Saved entries:
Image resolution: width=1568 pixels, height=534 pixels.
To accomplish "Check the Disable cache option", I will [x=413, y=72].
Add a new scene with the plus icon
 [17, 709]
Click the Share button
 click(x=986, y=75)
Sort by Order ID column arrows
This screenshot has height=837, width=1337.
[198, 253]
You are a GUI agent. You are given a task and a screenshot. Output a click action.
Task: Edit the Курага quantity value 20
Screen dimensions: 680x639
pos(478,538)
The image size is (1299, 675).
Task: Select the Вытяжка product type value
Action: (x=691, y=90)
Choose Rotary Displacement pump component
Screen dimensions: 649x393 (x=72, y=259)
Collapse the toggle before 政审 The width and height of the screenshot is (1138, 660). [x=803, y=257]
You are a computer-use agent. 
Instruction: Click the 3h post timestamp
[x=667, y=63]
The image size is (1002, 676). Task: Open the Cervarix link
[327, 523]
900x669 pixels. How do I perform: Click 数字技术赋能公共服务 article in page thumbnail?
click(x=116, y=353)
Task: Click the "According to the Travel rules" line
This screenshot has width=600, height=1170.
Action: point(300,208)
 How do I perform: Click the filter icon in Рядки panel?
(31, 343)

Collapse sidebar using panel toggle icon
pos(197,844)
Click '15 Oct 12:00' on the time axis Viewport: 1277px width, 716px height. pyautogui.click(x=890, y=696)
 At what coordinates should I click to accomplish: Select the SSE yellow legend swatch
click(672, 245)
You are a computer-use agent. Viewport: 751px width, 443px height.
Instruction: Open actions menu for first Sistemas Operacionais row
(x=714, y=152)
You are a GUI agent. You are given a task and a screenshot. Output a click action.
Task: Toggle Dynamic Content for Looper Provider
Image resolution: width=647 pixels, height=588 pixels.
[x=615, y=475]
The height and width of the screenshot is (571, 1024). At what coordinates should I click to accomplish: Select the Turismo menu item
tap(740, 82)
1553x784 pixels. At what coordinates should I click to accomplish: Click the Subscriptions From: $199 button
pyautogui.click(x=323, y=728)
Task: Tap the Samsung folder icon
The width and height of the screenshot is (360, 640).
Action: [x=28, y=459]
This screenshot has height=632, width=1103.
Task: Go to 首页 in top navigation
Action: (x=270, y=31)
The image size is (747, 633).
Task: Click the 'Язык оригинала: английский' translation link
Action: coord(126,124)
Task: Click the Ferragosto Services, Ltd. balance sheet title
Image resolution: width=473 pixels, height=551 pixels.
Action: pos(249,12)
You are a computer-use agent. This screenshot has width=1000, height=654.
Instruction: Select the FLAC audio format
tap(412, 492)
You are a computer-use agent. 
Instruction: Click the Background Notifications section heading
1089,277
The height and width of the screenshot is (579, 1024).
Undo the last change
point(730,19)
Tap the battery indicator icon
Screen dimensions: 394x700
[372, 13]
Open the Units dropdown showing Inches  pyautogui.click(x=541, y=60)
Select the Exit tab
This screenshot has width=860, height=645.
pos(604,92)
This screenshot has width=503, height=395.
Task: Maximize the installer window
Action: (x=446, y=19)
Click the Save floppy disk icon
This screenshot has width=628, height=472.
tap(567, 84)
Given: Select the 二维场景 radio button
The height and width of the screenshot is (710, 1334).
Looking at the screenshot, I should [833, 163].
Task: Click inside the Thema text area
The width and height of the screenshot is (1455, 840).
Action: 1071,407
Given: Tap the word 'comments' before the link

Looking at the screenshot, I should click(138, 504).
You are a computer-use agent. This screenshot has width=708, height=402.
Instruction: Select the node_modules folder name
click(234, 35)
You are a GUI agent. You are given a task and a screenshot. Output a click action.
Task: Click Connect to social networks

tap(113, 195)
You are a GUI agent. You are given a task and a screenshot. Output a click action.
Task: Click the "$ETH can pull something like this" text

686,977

# Work request:
Every line above that contains the word "Viewport" should be reported.

# Solution:
Click '15 Oct 12:00' on the time axis Viewport: 1277px width, 716px height. pyautogui.click(x=890, y=696)
You are a computer-use agent. Viewport: 751px width, 443px height.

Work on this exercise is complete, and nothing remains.